Cell division and death inhibit glassy behaviour of confluent tissues
D. A. Matoz-Fernandez, K. Martens, Rastko Sknepnek, J.L., Barrat, S. Henkes

TL;DR
This study models how cell division and death influence the collective behavior of epithelial tissues, revealing that internal activity prevents glassy states and leads to various phases depending on cell turnover and adhesion.
Contribution
It introduces a comprehensive model incorporating cell division, death, and adhesion, demonstrating that tissue activity inhibits glassy behavior and results in multiple dynamic phases.
Findings
Tissue disintegrates at high apoptosis rates.
Multiple phases (gas, gel, dense) depend on cell death/division ratio.
Internal activity prevents the formation of glassy states.
Abstract
We investigate the effects of cell division and apopotosis on collective dynamics in two-dimensional epithelial tissues.

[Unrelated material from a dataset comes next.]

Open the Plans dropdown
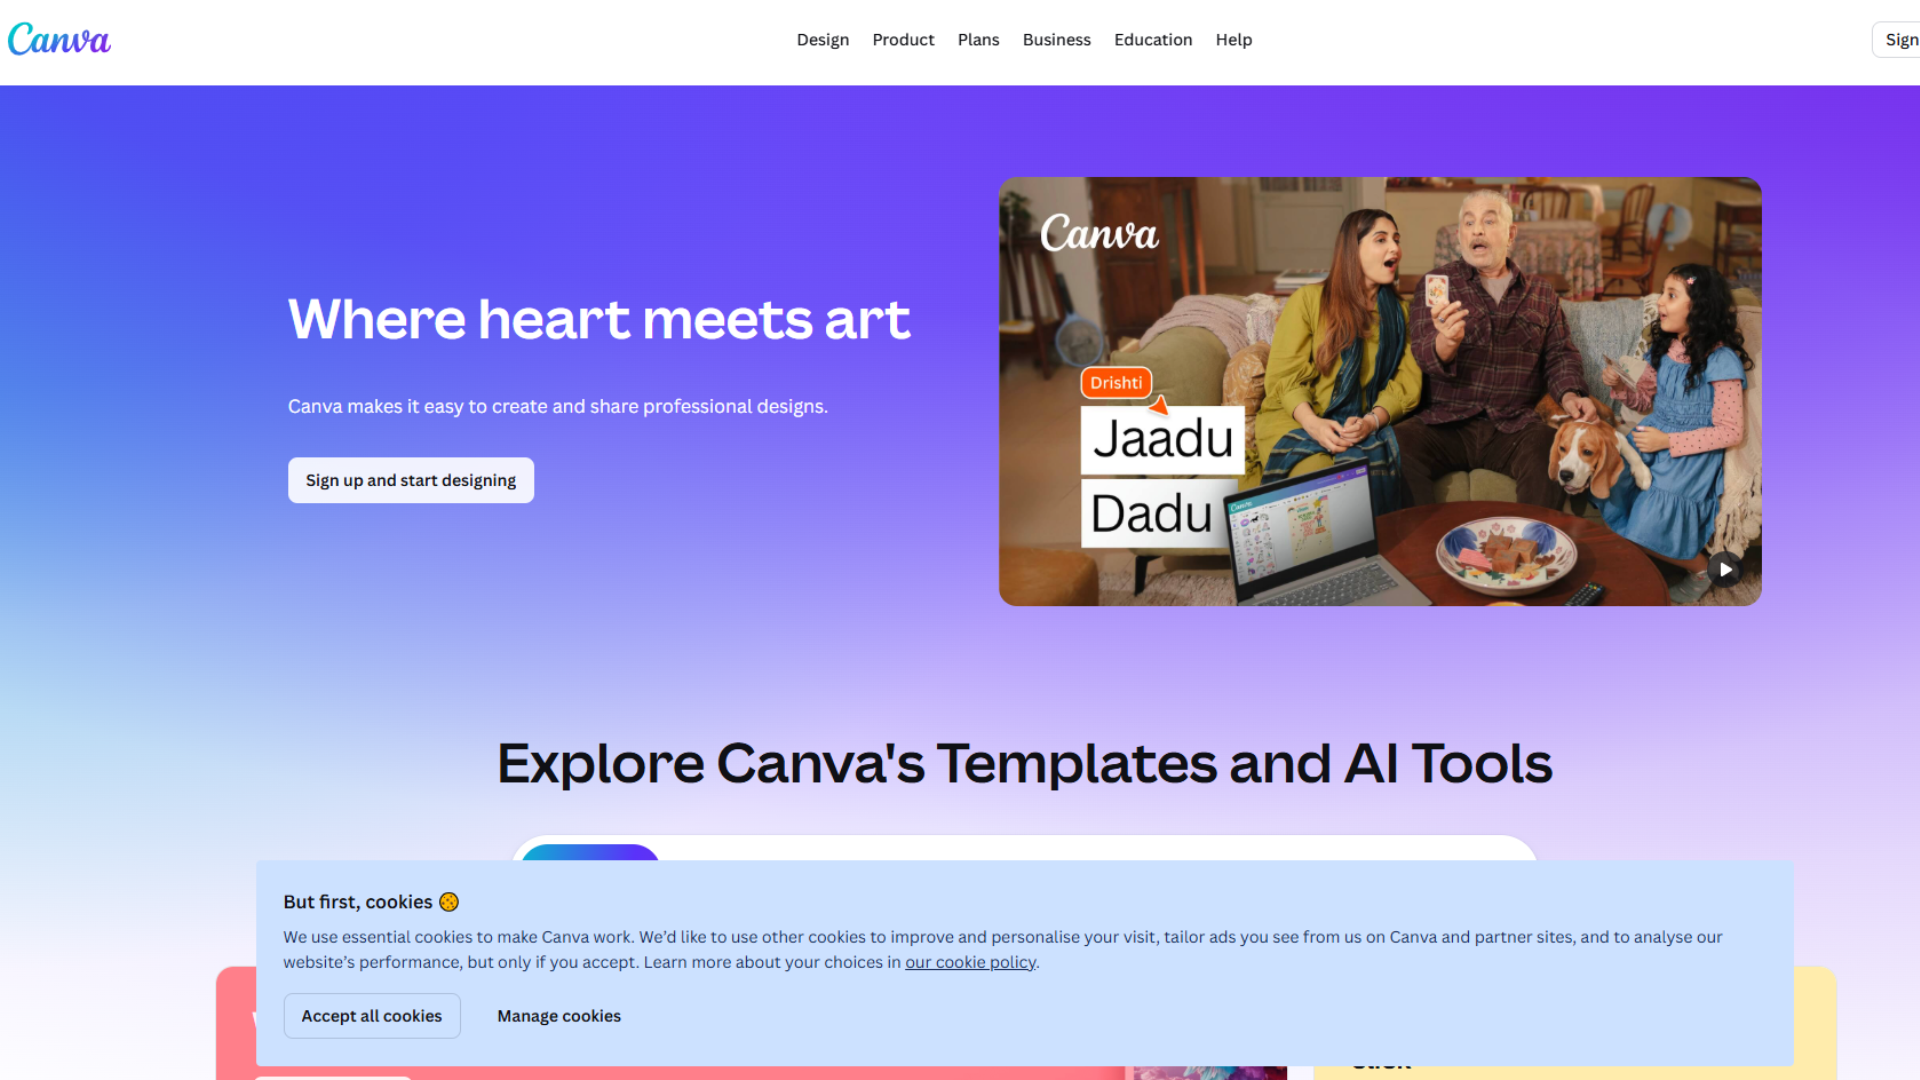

Our model includes three key ingredients observed across many epithelia, namely cell-cell adhesion, cell death and a cell division process that depends on the surrounding environment. We show a rich non-equilibrium phase diagram depending on the ratio of cell death to cell division and on the adhesion strength. For large apopotosis rates, cells die out and the tissue disintegrates. As the death rate decreases, however, we show, consecutively, the existence of a gas-like phase, a gel-like phase, and a dense confluent (tissue) phase. Most striking is the observation that the tissue is self-melting through its own internal activity, ruling out the existence of any glassy phase.